Data Transformations
Explain how to work with structured data
Estimation functions
HyperLogLog functions provide fast approximate results on large datasets. APPROX_COUNT_DISTINCT is much faster than COUNT(DISTINCT ...) with high accuracy.
Estimation Functions: APPROX_COUNT_DISTINCT for fast approximate distinct counts on large data.
Sampling
Select a random subset from large tables for exploration and analysis without querying entire tables.
SAMPLE command
Add SAMPLE clause to SELECT: SELECT * FROM my_table SAMPLE (10);
/TABLESAMPLE command
Alternative syntax: SELECT * FROM my_table TABLESAMPLE (10); Functionally equivalent to SAMPLE.
Sampling methods
Fraction-based
BERNOULLI or ROW sampling. Each row has specified probability of inclusion. More random but scans entire table.
Fixed-size
SYSTEM or BLOCK sampling. Samples entire micro-partitions. Faster (no full scan) but less random if data is clustered.
Sampling Methods: ROW/BERNOULLI (per-row probability, full scan) vs SYSTEM/BLOCK (partition-based, faster).
Supported function types
System functions
Built-in functions for string manipulation, date/time, math operations.
Table functions
Return row sets, behave like tables. Examples: FLATTEN, SPLIT_TO_TABLE.
External functions
Call custom code hosted outside Snowflake (AWS Lambda, Azure Functions). Extend functionality with any language.
External Functions: Call AWS Lambda, Azure Functions from SQL. Custom logic in any language.

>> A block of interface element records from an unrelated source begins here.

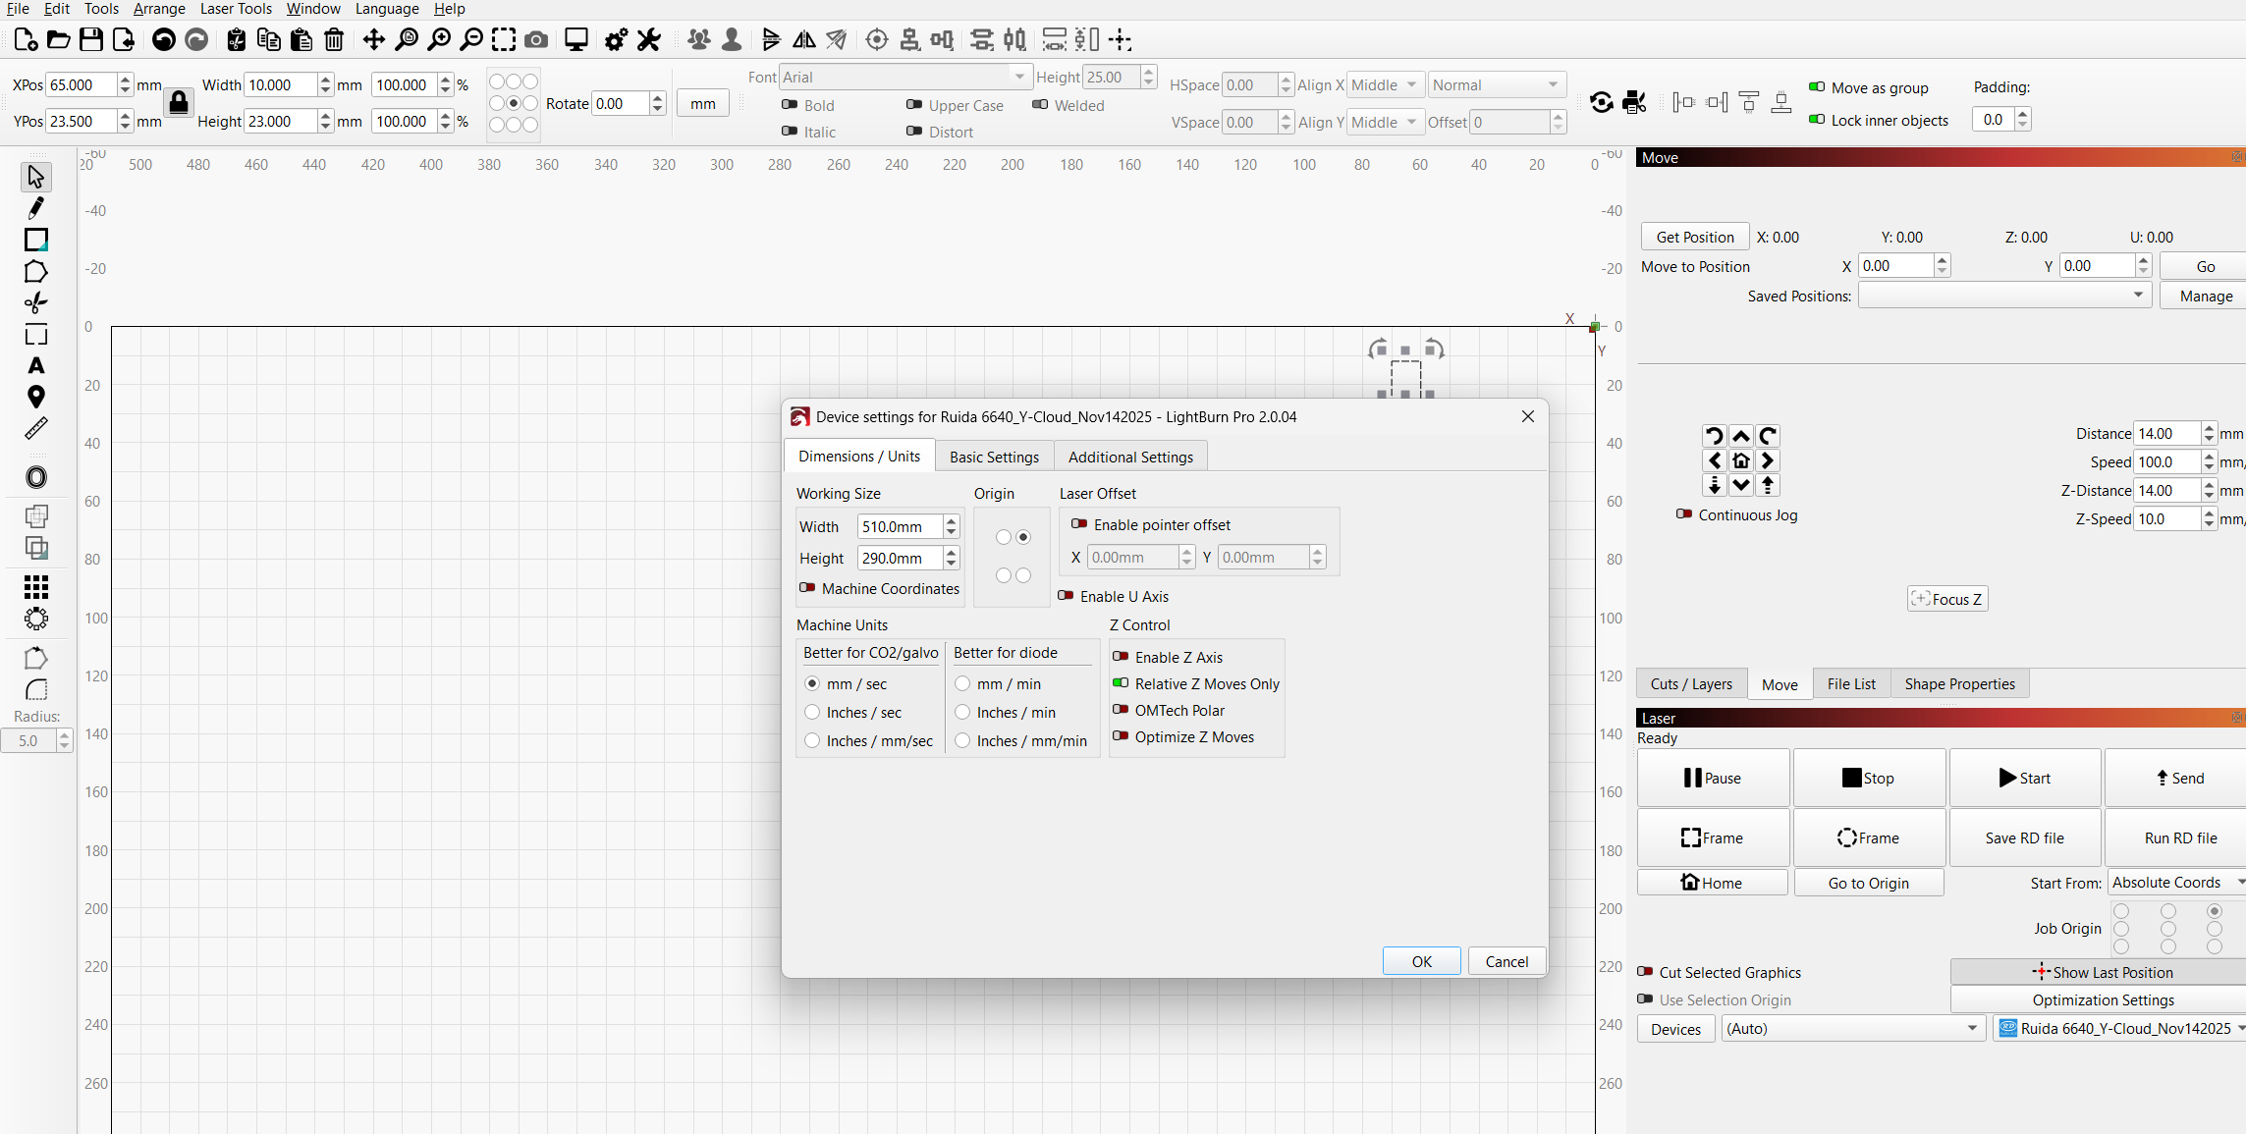This screenshot has width=2246, height=1134.
Task: Switch to Basic Settings tab
Action: click(994, 457)
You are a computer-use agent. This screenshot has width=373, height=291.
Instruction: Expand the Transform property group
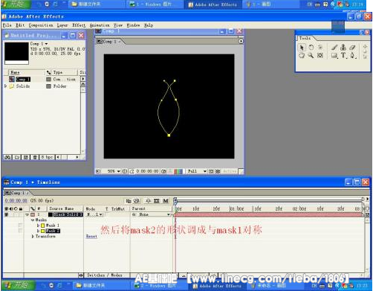click(x=33, y=237)
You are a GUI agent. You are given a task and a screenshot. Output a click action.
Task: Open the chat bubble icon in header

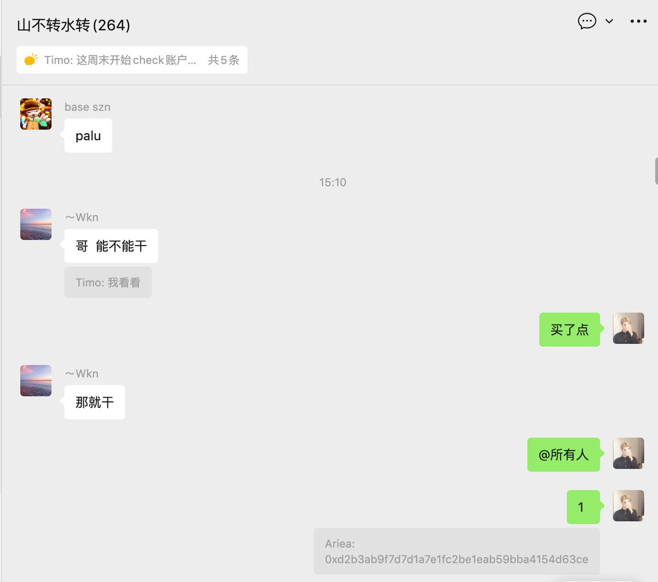587,21
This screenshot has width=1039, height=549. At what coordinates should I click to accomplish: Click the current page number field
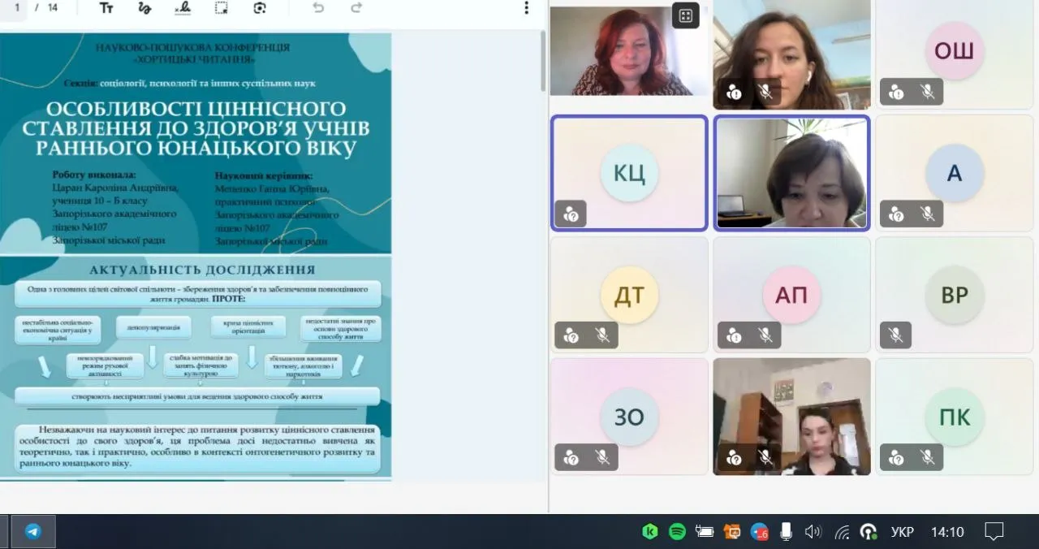point(17,7)
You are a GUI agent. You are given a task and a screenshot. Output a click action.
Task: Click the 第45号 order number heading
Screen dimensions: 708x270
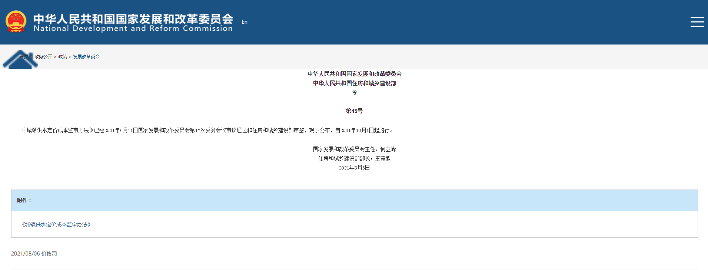pos(354,111)
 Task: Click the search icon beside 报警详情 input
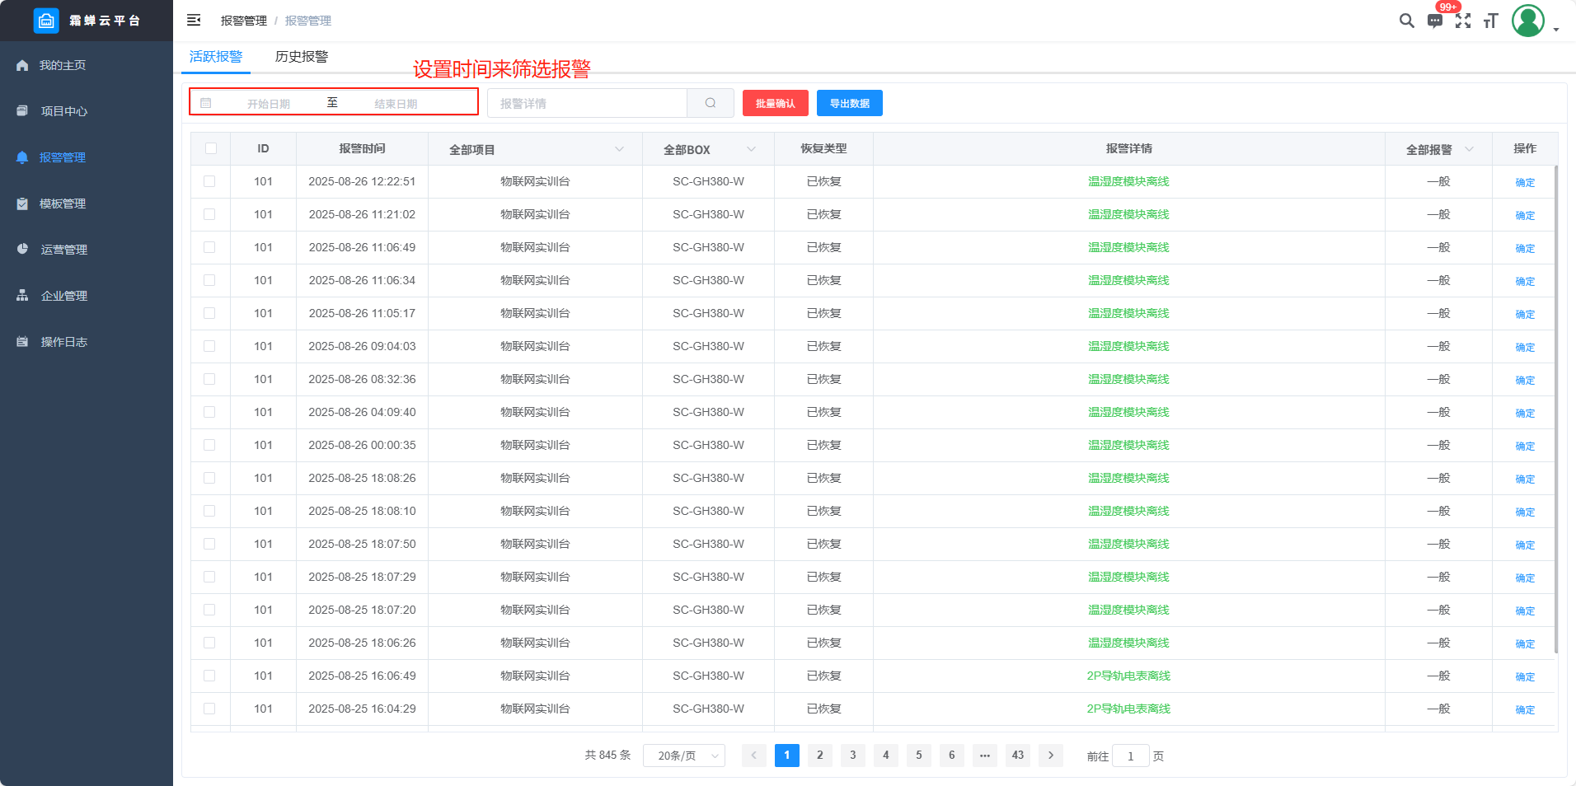[x=710, y=103]
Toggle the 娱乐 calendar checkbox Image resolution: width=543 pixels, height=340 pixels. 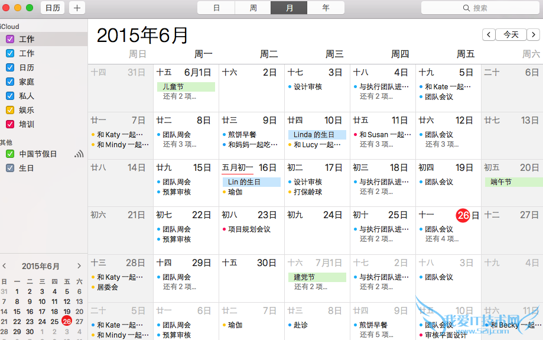9,110
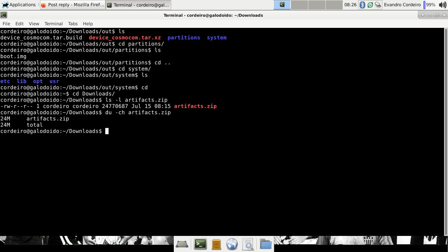Open the File menu
The image size is (448, 252).
coord(6,24)
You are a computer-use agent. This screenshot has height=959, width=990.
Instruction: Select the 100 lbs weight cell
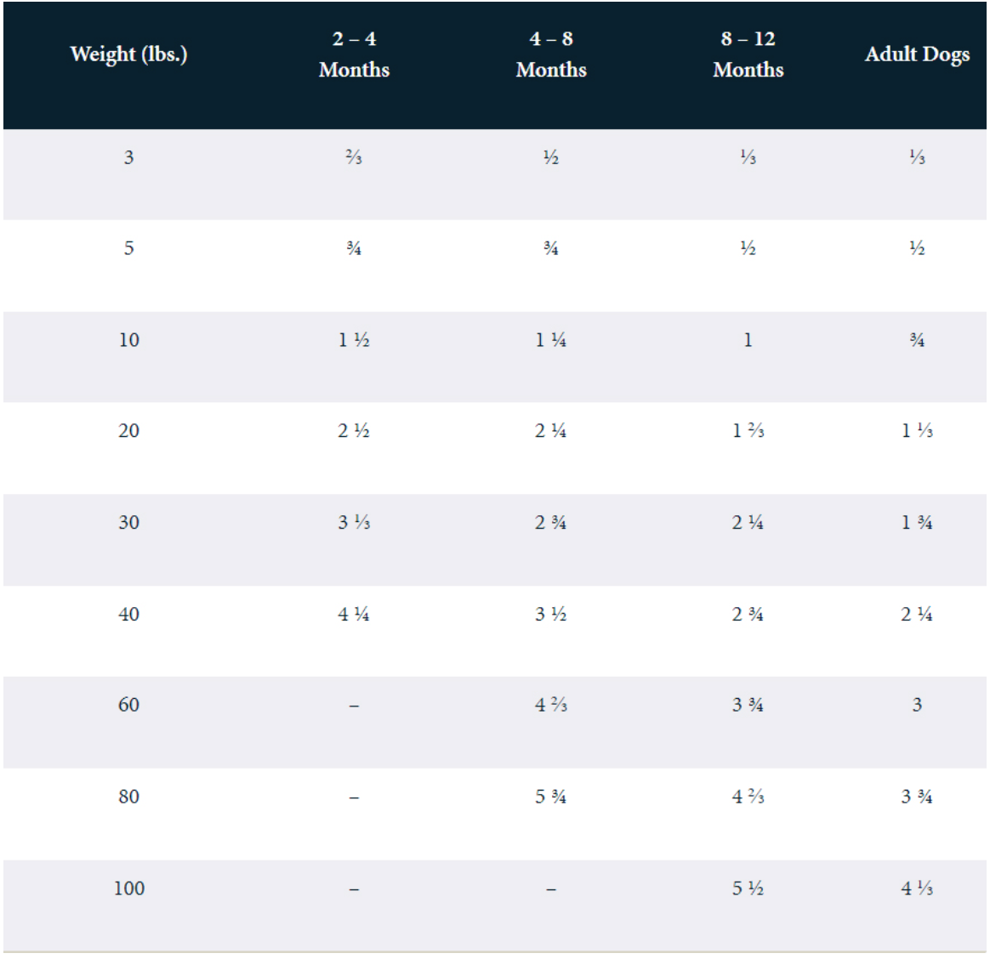[128, 888]
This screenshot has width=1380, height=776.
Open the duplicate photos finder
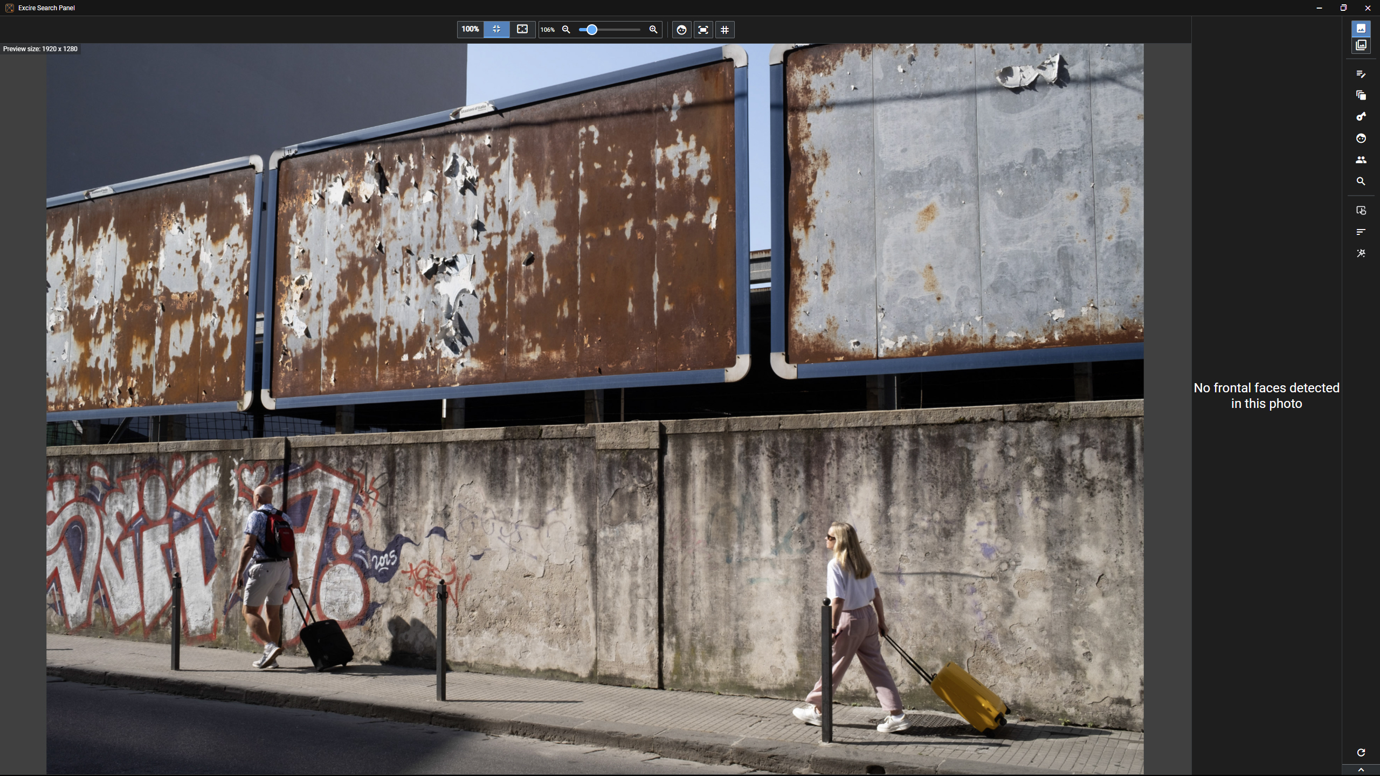1361,95

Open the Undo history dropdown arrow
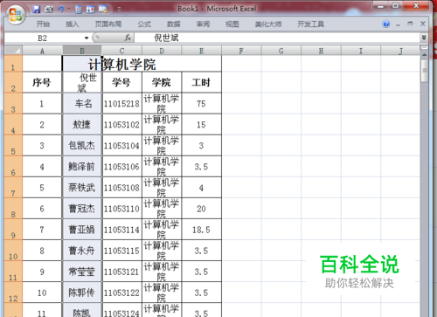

User-Defined Functions (UDFs)
Custom functions stored in Snowflake. Written in SQL, JavaScript, Java, or Python.
UDFs: Custom functions in SQL, JavaScript, Java, or Python.
Stored procedures
Encapsulate multi-step logic with conditionals and error handling. Written in SQL (Snowflake Scripting), JavaScript, Java, or Python.
Streams
Capture change data (CDC)—inserts, updates, deletes on a table. Query streams to see only changed rows for incremental processing.
Streams: CDC on tables. Track inserts, updates, deletes. Query for changed rows only.
Tasks
Schedule SQL or stored procedures. Chain tasks into workflows (task trees/DAGs).
Tasks: Scheduled execution. Chain into DAGs for pipeline automation.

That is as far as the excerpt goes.